Pamela S. Nadell
Even before Jews around the world began reeling from the scandalous case of Barry Freundel, an Orthodox rabbi in Washington D.C. who secretly and frequently videotaped women immersing naked in the mikveh next to his synagogue, a bold Orthodox independent filmmaker, Nurit Jacobs-Yinon, was exposing another case of abuse of rabbinic power and the mikveh in Israel. Five years ago, she was stunned to see an ad seeking religious men to serve on a Beit Din, the court of three required to certify women’s conversions at the mikveh. An Israeli feminist, Jacobs-Yinon knew little about what women faced as they went through conversion’s final step of ritual immersion. But with Israeli law making it impossible for immigrants, like those from the former Soviet Union,to marry unless they could prove Jewish descent on their mother’s side or undergo conversion, she realized the significance of this issue even for secular Israelis. An estimated 75 percent of converts are female, and typically those certifying their mikveh immersion are male.
What Jacobs-Yinon discovered — the violation of female converts’ dignity and modesty as the women, shielded only by a robe, held up by the female mikveh attendant, immersed before the men — shocked and angered her. It led her to create the film “A Tale of a Woman and a Robe: Ritual Immersion of Female Converts” and to invitations to testify in the Knesset.

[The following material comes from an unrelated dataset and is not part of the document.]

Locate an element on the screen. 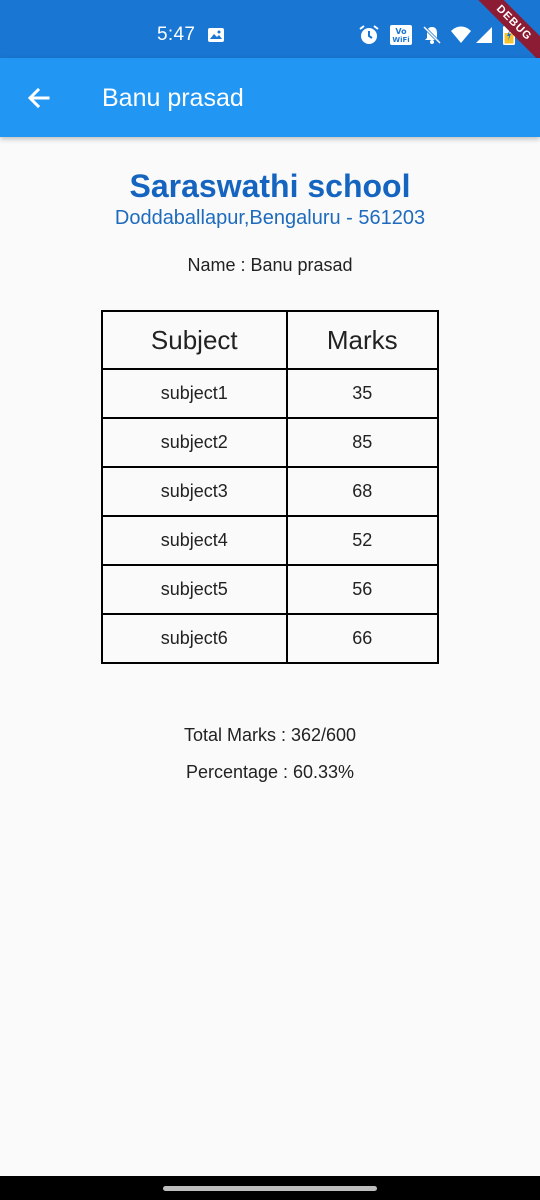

“A Tale of a Woman and a Robe” began as a video installation, part of a 2013 exhibition at Tel Aviv’s Artist’s House. It was followed by the publication of an illustrated catalog in Hebrew and English in which scholars Rabbanit Dr. Michal Tikochinsky and MK Dr. Aliza Lavie cite midrash Bereshit Rabbah (VaYeshev 84:4) — “Abraham would convert the men, and Sarah, the women” — proving that, in the past, men of the court had delegated women to certify that a convert immersed as a gentile and emerged as a Jew. In the film we meet three male rabbis who concede, with varying degrees of empathy, that the current practice humiliates the women who are converting — but, shrugging, they claim they cannot change the system.

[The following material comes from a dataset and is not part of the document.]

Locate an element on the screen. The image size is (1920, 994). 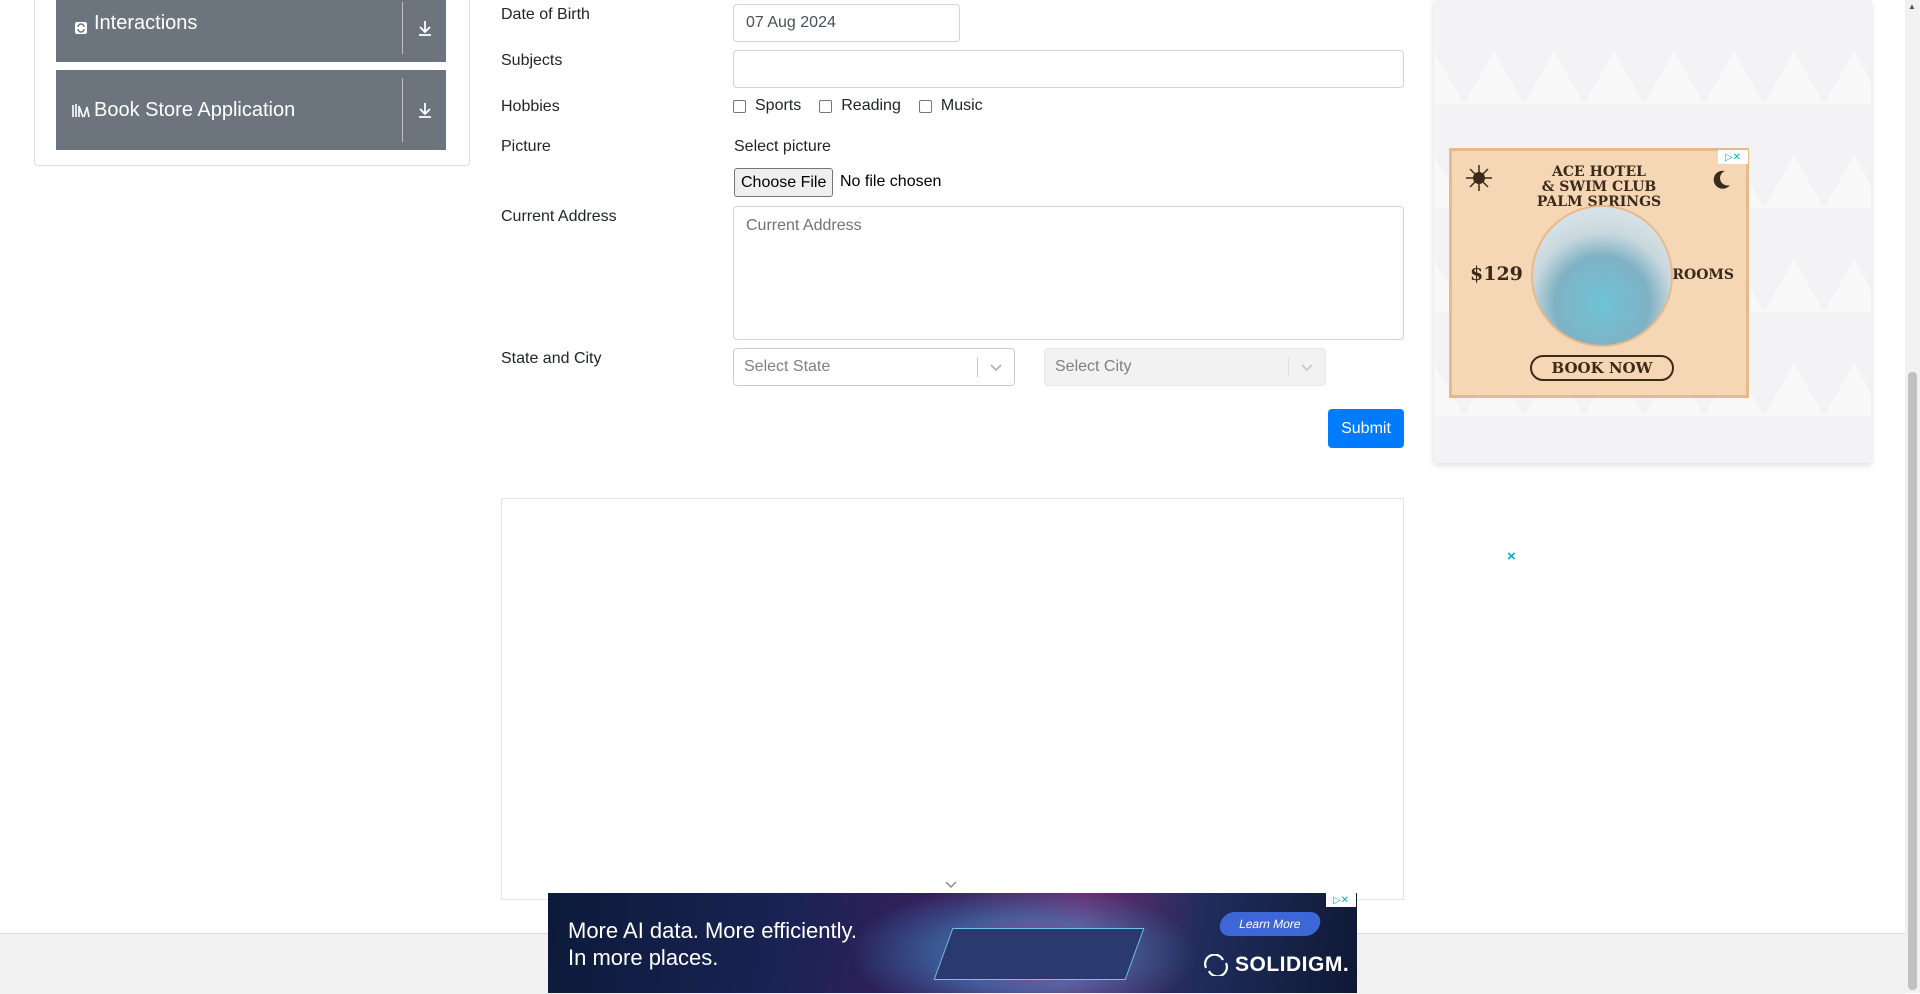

We also meet a convert whose eyes brim with tears as she remembers. Because Jewish law requires the mikveh waters to touch every part of the woman’s body, converts immerse before the female mikveh attendant completely naked. Then they put on a robe. But, in this instance, the men entered the mikveh before the woman had donned her robe, and they just stared.
In June, Jacobs-Yinon, one of a growing coterie of Israeli Orthodox female filmmakers, presented her film at the JCC Manhattan and in a private screening in Washington. She challenges us to raise our voices and demand that Israel’s chief rabbinate rule that only women certify the ritual immersion of women.